Monthly electricity consumption prediction using machine learning with LLM-assisted data integration
Abstract
Background . The continuous increase in electricity demand and variability in consumption patterns make it difficult to maintain the supply-demand balance in energy systems, posing significant risks in terms of economic efficiency and sustainability. Therefore, research aimed at accurately prediction energy demand is critical to supporting the efficient management of energy resources and preventing potential supply bottlenecks.
Methods . This study conducted a comprehensive comparative analysis using a total of six algorithms from statistical regression, ensemble learning, and deep learning approaches to model and prediction electricity demand. LLM-based text processing methods were applied to transform data from different sources into a comprehensive dataset. The performance of the models was comprehensively evaluated using the R², Mean Absolute Error (MAE), Mean Squared Error (MSE), and Mean Absolute Percentage Error (MAPE) metrics to assess prediction accuracy and error levels.

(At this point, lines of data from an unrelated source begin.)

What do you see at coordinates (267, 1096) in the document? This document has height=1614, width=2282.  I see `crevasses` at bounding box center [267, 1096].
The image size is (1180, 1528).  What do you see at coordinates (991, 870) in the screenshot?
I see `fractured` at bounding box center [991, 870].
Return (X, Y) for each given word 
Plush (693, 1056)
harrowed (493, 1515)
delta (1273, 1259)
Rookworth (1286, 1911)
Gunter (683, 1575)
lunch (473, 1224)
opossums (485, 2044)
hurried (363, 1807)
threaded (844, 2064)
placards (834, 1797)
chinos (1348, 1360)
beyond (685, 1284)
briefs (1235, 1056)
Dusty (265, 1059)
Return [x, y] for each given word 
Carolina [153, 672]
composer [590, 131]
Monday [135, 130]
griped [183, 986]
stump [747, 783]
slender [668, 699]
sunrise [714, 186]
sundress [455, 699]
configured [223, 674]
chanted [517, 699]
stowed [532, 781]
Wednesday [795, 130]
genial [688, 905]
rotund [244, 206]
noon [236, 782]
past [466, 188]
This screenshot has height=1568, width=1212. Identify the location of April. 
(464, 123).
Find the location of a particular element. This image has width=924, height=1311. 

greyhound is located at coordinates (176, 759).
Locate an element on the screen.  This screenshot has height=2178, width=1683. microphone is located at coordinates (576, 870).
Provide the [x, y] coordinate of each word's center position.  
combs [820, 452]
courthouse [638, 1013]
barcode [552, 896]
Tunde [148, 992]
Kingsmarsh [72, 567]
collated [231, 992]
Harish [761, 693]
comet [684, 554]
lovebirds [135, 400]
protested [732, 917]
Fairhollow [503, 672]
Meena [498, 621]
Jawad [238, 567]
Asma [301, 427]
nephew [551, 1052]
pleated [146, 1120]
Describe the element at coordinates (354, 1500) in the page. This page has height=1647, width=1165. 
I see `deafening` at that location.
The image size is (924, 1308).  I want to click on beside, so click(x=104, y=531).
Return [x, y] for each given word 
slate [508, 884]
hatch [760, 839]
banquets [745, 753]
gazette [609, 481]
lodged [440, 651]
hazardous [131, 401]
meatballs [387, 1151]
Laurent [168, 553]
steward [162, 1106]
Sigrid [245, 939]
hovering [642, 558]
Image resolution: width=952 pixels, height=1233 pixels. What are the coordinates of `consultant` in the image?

Results . The results obtained show that ensemble learning models have higher prediction accuracy and lower error rates. When examining the R² values of model performance, Random Forest and CatBoost stood out as the most effective methods for electricity consumption prediction. However, LSTM and ANN showed superior performance but did not reach the accuracy level of ensemble models. Furthermore, the metric values also support the performance ranking, emphasizing the importance of model selection and hyperparameter optimization on prediction accuracy.